Material for this exercise ::
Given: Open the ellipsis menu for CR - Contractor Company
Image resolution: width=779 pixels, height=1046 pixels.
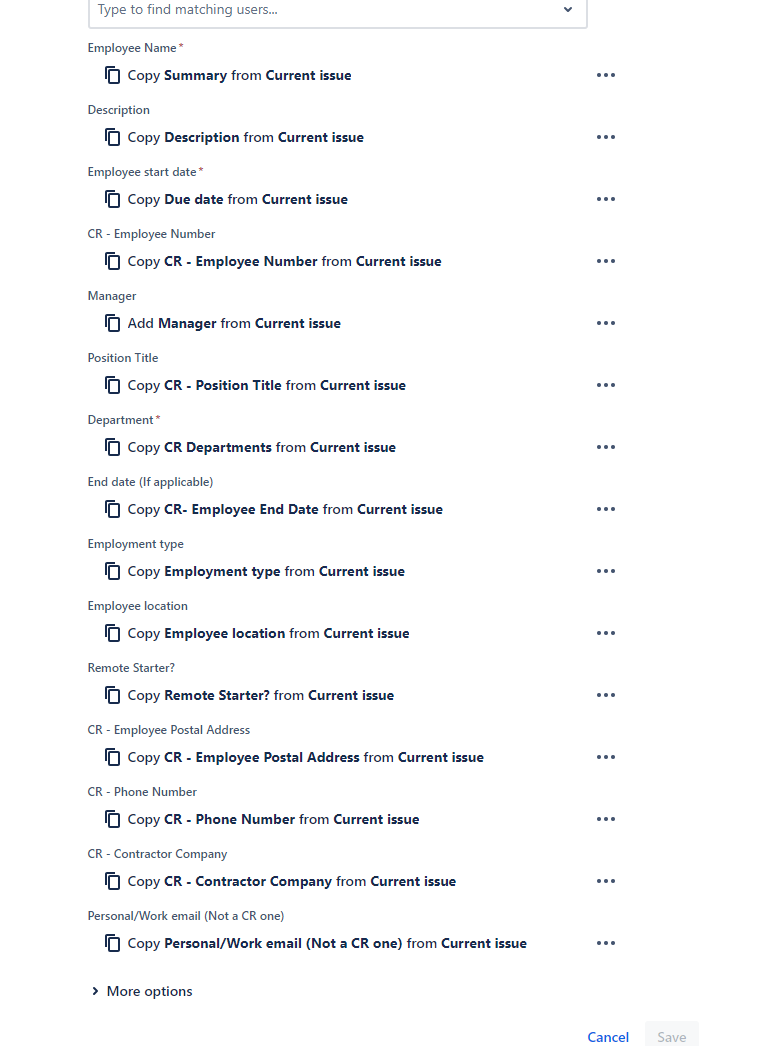Looking at the screenshot, I should (x=605, y=881).
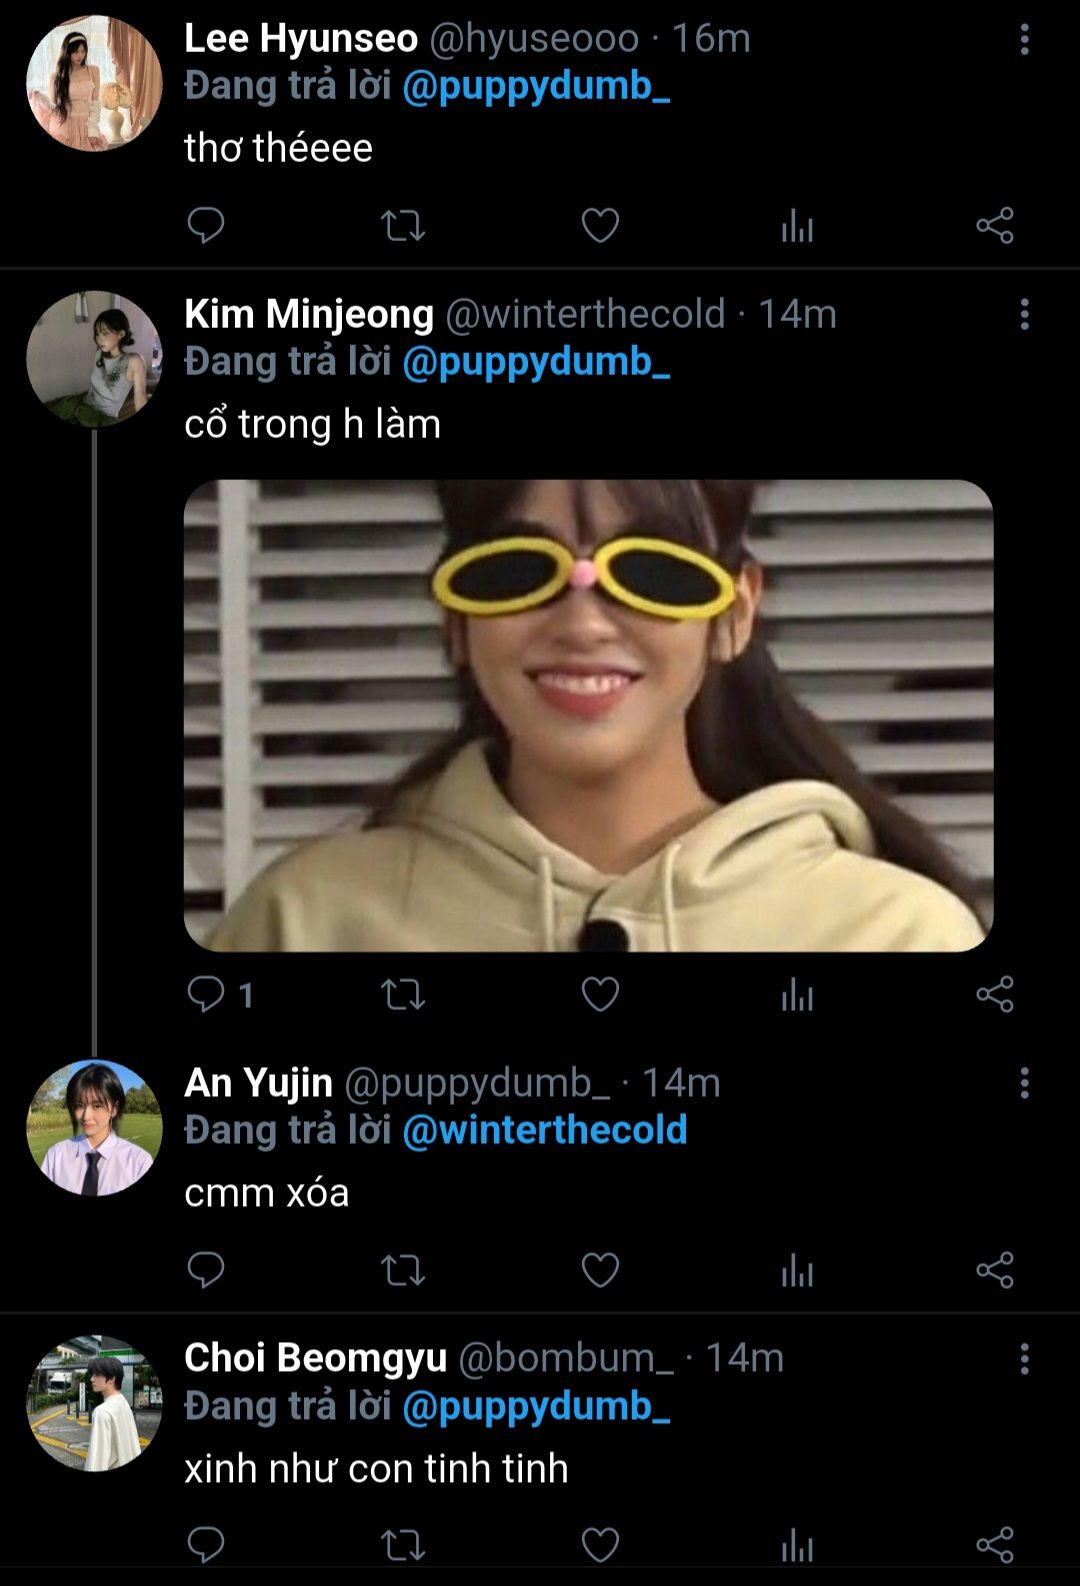This screenshot has height=1586, width=1080.
Task: Share Kim Minjeong's tweet
Action: tap(994, 994)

Your objective ::
To complete the exercise, return the listing above exactly and omit its pictures.

Response ::
Given: Open the ellipsis menu for CR - Contractor Company
Image resolution: width=779 pixels, height=1046 pixels.
Looking at the screenshot, I should (x=605, y=881).
This screenshot has height=1586, width=1080.
Task: Share Kim Minjeong's tweet
Action: tap(994, 994)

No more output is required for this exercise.